> ASSIGNED TASK:
Find the line with "1383x784 pixels. How" in the entries below, then output every line from it down to the line with "Given: Expand the", exactly and with no pictures.

Data items:

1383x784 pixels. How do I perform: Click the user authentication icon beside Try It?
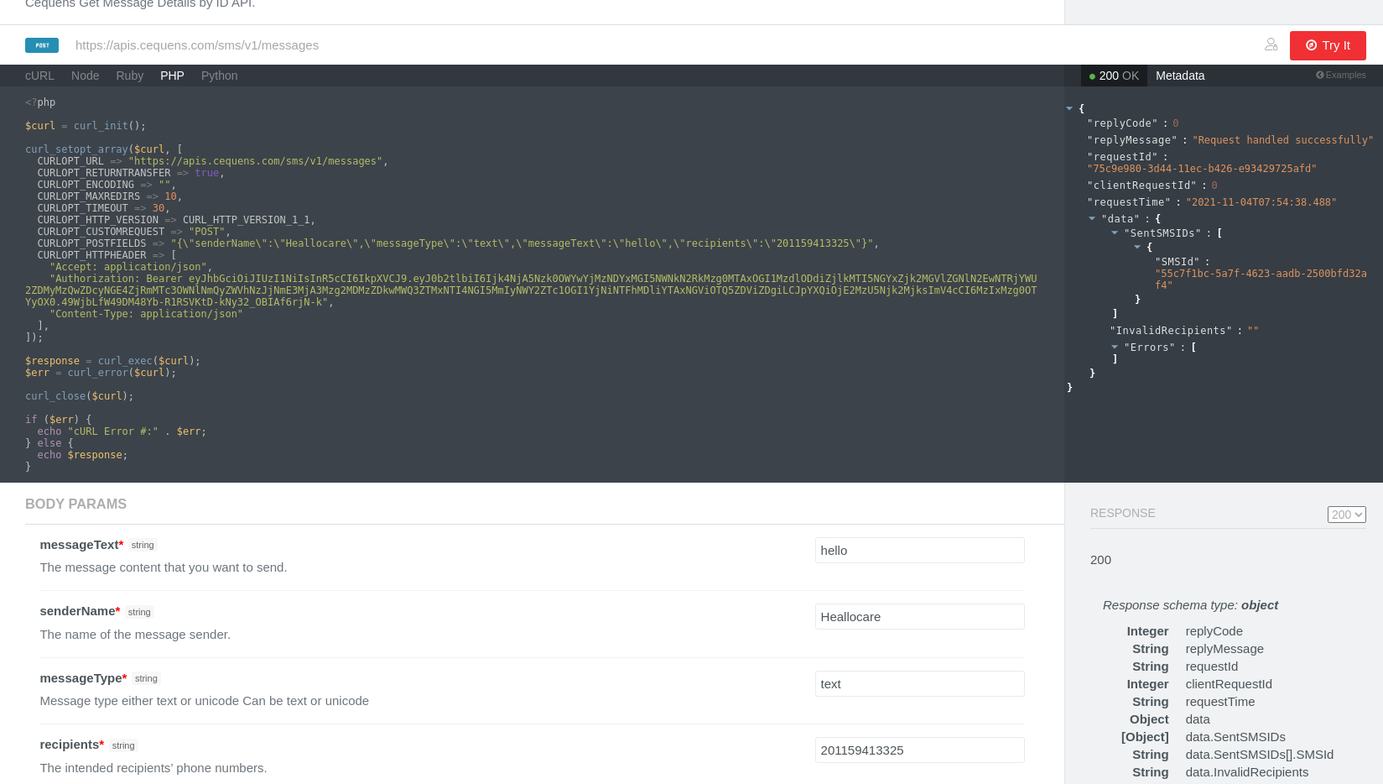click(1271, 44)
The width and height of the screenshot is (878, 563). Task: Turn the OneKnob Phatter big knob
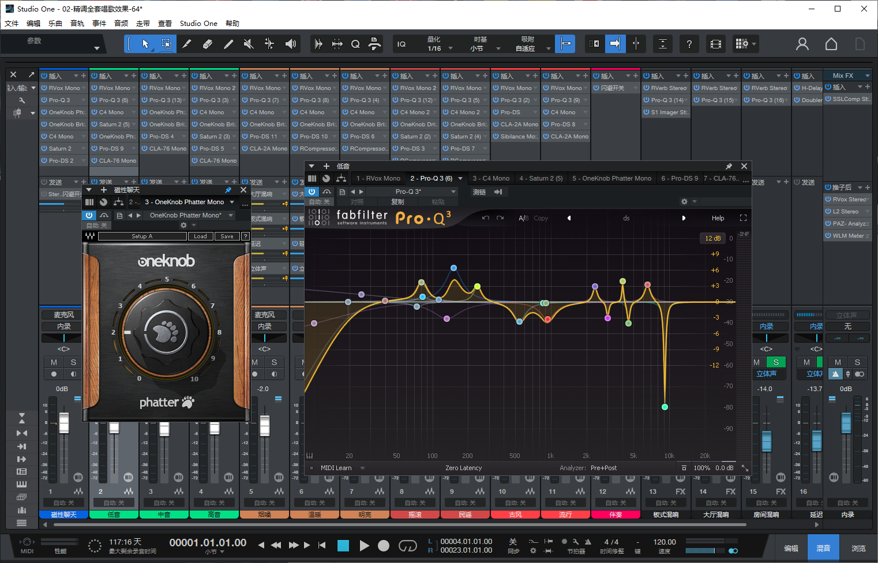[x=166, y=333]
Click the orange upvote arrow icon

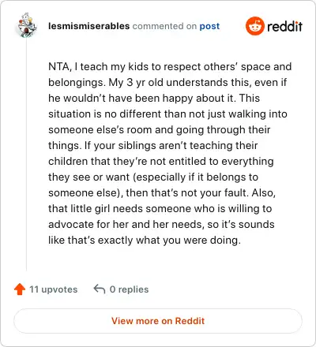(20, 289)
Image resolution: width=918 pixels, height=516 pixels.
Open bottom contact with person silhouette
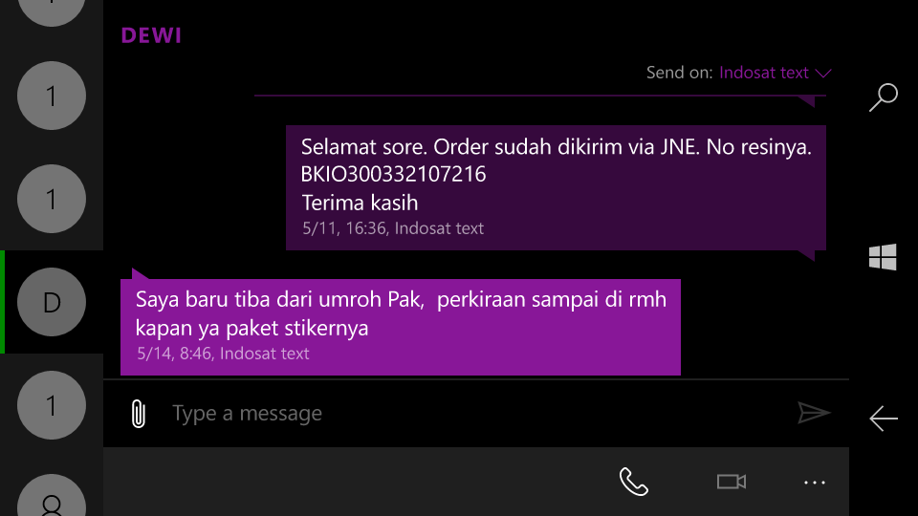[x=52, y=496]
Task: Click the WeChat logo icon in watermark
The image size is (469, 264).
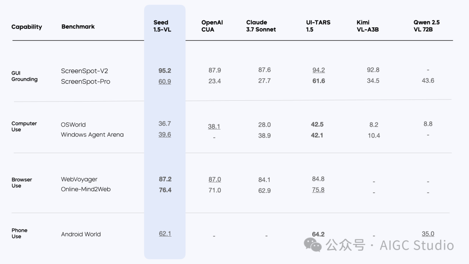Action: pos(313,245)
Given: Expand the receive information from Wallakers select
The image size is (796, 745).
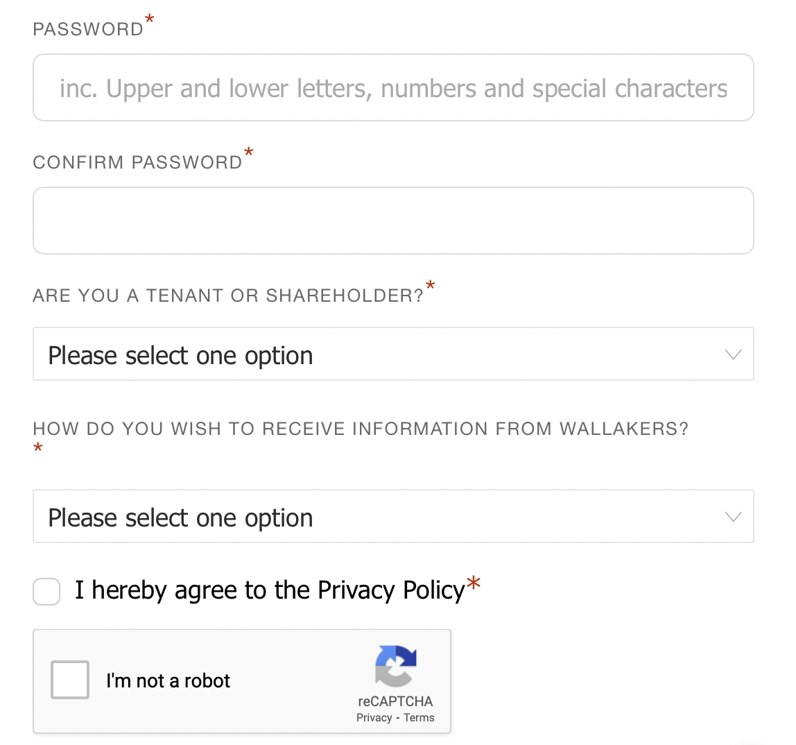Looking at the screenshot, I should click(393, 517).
---
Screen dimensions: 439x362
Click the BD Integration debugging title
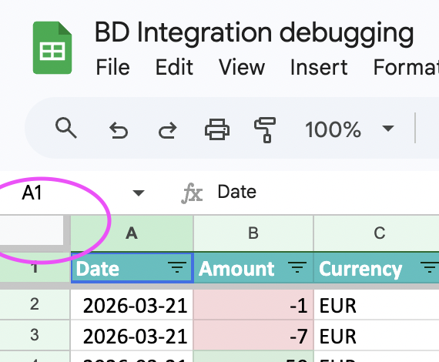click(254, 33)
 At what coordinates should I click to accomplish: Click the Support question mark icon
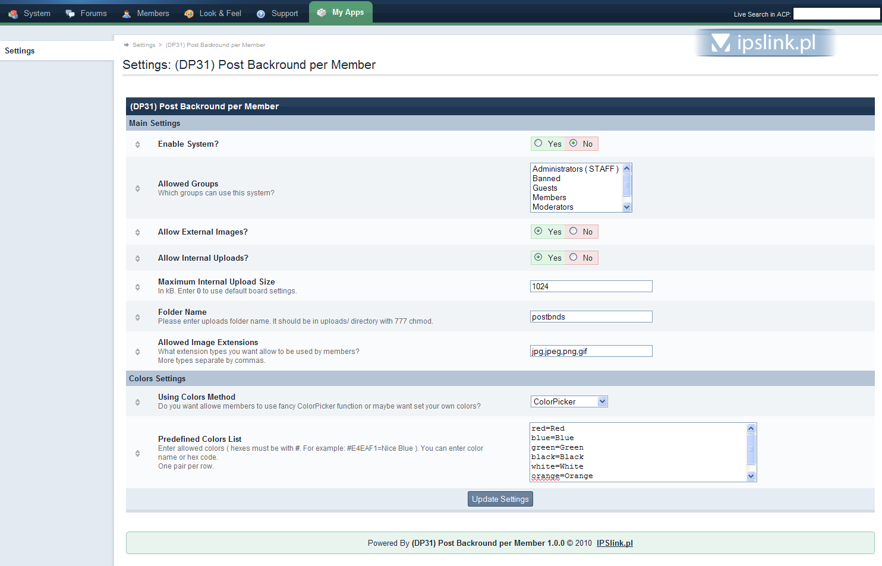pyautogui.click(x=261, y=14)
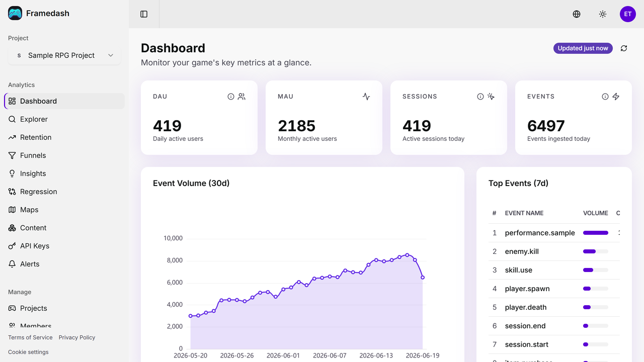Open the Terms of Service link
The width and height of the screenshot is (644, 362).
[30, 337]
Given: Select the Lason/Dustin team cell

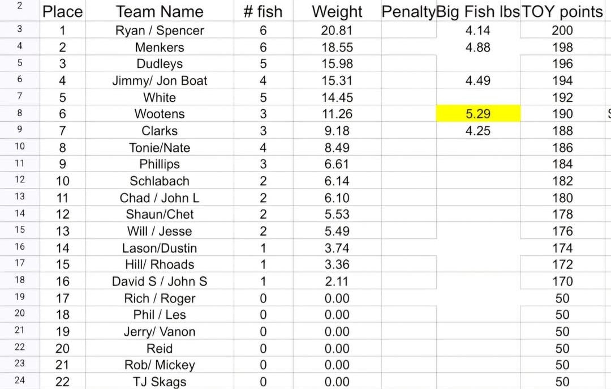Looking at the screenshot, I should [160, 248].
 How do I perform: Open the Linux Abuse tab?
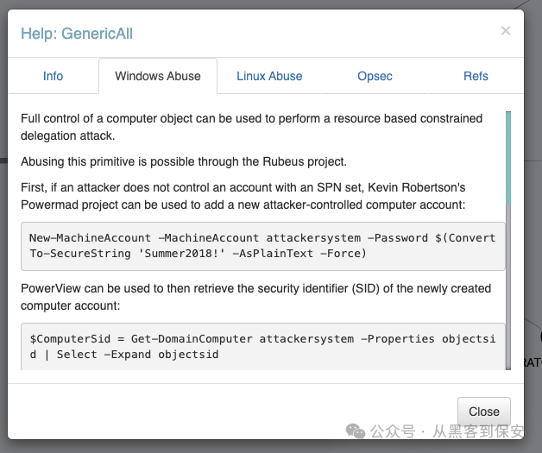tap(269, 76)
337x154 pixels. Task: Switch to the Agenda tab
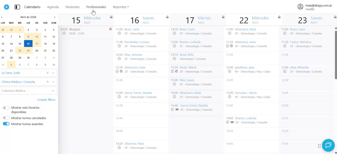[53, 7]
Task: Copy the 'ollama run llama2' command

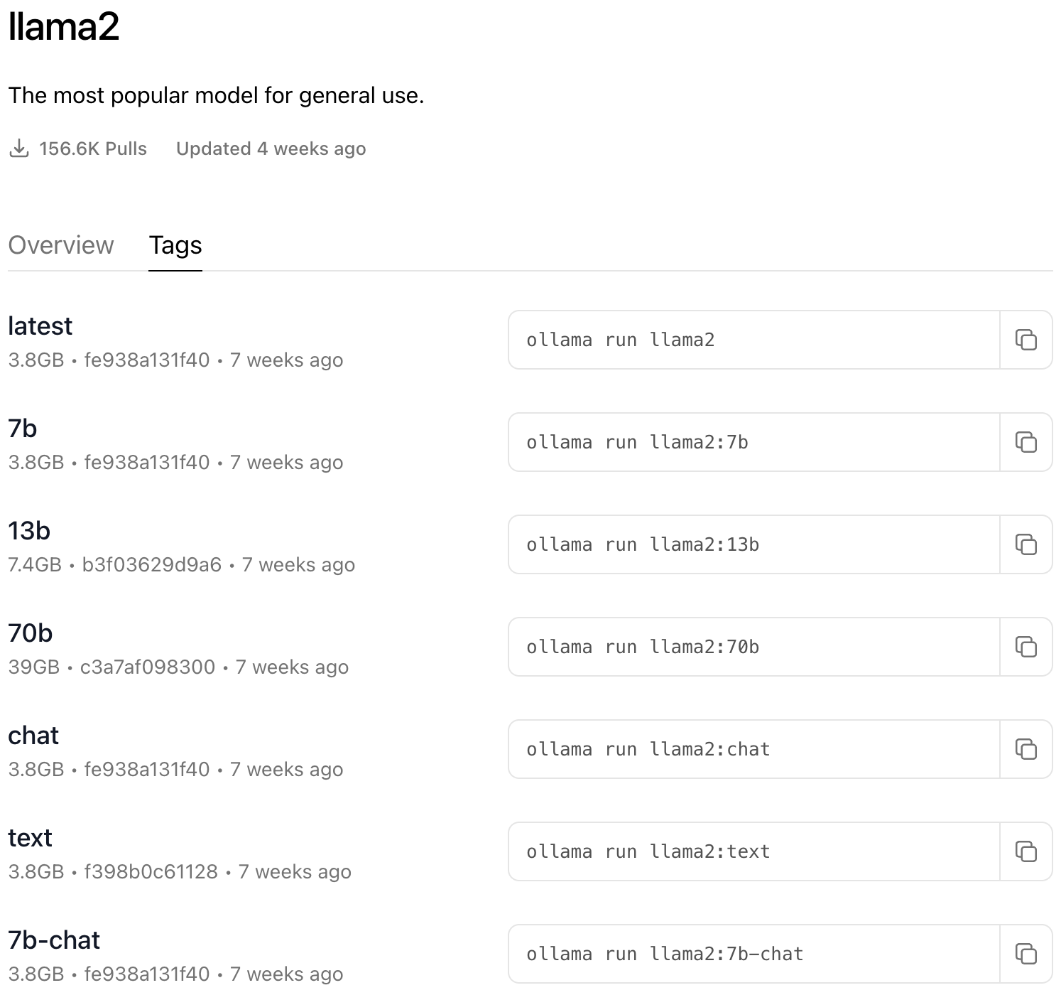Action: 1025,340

> SOLUTION TO THE PROBLEM:
1383x784 pixels. How do I perform: Click the user authentication icon beside Try It?
click(1271, 44)
The width and height of the screenshot is (878, 563). Task: Turn the OneKnob Phatter big knob
[x=166, y=333]
Click the orange upvote arrow icon

(20, 289)
Image resolution: width=918 pixels, height=516 pixels.
Open bottom contact with person silhouette
[x=52, y=496]
Task: Click the WeChat logo icon in watermark
The image size is (469, 264).
Action: pos(313,245)
Given: Expand the receive information from Wallakers select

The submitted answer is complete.